We state these propositions neither lightly nor as easy generalizations. We here stake out a lofty claim for the value of the written word. We do so because we believe that it is possessed of enormous variety and usefulness, worthy of cherishing and keeping free. We realize that the application of these propositions may mean the dissemination of ideas and manners of expression that are repugnant to many persons. We do not state these propositions in the comfortable belief that what people read is unimportant. We believe rather that what people read is deeply important; that ideas can be dangerous; but that the suppression of ideas is fatal to a democratic society. Freedom itself is a dangerous way of life, but it is ours.

This statement was originally issued in May of 1953 by the Westchester Conference of the American Library Association and the American Book Publishers Council, which in 1970 consolidated with the American Educational Publishers Institute to become the Association of American Publishers. Adopted June 25, 1953, by the ALA Council and the AAP Freedom to Read Committee; amended January 28, 1972; January 16, 1991; July 12, 2000; June 30, 2004.
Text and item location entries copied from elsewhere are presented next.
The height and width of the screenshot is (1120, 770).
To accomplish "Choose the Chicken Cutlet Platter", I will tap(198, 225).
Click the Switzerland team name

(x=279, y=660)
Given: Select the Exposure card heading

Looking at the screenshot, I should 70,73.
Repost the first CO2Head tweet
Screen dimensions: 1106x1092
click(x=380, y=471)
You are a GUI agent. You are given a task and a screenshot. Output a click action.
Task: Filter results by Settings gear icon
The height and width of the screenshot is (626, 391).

THE FREEDOM TO VIEW STATEMENT

The FREEDOM TO VIEW, along with the freedom to speak, to hear, and to read, is protected by the First Amendment to the Constitution of the United States. In a free society, there is no place for censorship of any medium of expression. Therefore these principles are affirmed:

  1. To provide the broadest access to film, video, and other audiovisual materials because they are a means for the communication of ideas. Liberty of circulation is essential to insure the constitutional guarantee of freedom of expression.
  2. To protect the confidentiality of all individuals and institutions using film, video, and other audiovisual materials.
  3. To provide film, video, and other audiovisual materials which represent a diversity of views and expression. Selection of a work does not constitute or imply agreement with or approval of the content.
  4. To provide a diversity of viewpoints without the constraint of labeling or prejudging film, video, or other audiovisual materials on the basis of the moral, religious, or political beliefs of the producer or filmmaker or on the basis of controversial content.
  5. To contest vigorously, by all lawful means, every encroachment upon the public’s freedom to view.

This statement was originally drafted by the Freedom to View Committee of the American Film and Video Association (formerly the Educational Film Library Association) and was adopted by the AFVA Board of Directors in February 1979. This statement was updated and approved by the AFVA Board of Directors in 1989.